Godrej Consumer Products share price tumbled 1.9% to Rs 1,011.05 today after the company’s net profit fell 7.6% to Rs 318.82 crore in Q1FY24 compared to Rs 345.12 crore in the year-ago period. It posted revenue from operations at Rs 3,448.91 crore, up 10.4% as against Rs 3,124.97 crore during the same period last year. Analysts at Nuvama and Motilal Oswal have recommended a ‘Buy’ rating on the stock. GCPL stock has fallen over 4% in the last one month while it has risen 17% in the past one year.
The adjusted PAT missed Motilal Oswal’s estimate by 14.7%, affected by the currency depreciation in Nigeria and the reported PAT declined 7.6% on-year due to a stamp duty payment on the acquisition of the Raymond business.

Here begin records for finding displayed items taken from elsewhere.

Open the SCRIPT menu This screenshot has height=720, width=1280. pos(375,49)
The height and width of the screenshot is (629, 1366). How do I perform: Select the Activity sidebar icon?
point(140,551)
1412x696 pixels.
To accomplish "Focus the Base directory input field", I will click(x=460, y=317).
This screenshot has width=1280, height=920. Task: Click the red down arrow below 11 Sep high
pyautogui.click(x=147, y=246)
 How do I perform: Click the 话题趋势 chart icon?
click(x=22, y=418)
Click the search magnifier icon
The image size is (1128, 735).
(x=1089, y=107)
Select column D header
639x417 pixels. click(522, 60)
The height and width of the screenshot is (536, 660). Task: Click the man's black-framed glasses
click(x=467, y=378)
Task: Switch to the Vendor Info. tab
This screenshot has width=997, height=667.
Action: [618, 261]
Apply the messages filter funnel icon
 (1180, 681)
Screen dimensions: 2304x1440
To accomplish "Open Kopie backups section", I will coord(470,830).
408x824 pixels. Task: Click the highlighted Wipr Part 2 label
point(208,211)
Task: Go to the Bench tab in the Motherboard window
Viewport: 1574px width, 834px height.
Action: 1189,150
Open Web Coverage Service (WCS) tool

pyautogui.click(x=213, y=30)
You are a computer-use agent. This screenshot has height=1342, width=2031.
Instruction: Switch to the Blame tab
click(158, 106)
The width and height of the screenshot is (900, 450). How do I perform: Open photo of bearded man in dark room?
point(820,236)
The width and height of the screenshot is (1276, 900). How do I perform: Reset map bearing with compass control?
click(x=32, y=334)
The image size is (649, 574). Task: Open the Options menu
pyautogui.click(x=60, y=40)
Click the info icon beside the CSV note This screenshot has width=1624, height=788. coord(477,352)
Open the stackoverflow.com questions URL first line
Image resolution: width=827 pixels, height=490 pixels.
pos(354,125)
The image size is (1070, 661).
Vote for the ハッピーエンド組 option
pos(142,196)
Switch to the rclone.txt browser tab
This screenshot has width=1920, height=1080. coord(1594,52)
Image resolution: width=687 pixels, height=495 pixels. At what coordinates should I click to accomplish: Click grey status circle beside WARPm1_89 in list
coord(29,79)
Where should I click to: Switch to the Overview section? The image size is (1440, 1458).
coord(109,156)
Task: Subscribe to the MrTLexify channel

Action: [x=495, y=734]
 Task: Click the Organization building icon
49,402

According to Nuvama, there are major 3 key risks for GCPL going ahead – 1) A slowdown in rural demand due to lower government spending or a monsoon failure could impact the company’s revenues significantly; 2) Depreciating INR, Indonesian rupiah and Argentine Peso can impact profitability; 3) GCPL’s ability to gain market share in its soap segment could be adversely affected by the aggression of HUL, ITC, Wipro, etc.
Nuvama: Buy – Target Price: Rs 1315
“GCPL has approved a capex of Rs 9bn for ~20% capacity addition in Home Care and Personal Care categories. Going forward, we continue to see top-tier earnings growth. On balance, we maintain ‘BUY’ with an unchanged PE multiple of 50x, yielding a target price of Rs 1,315.”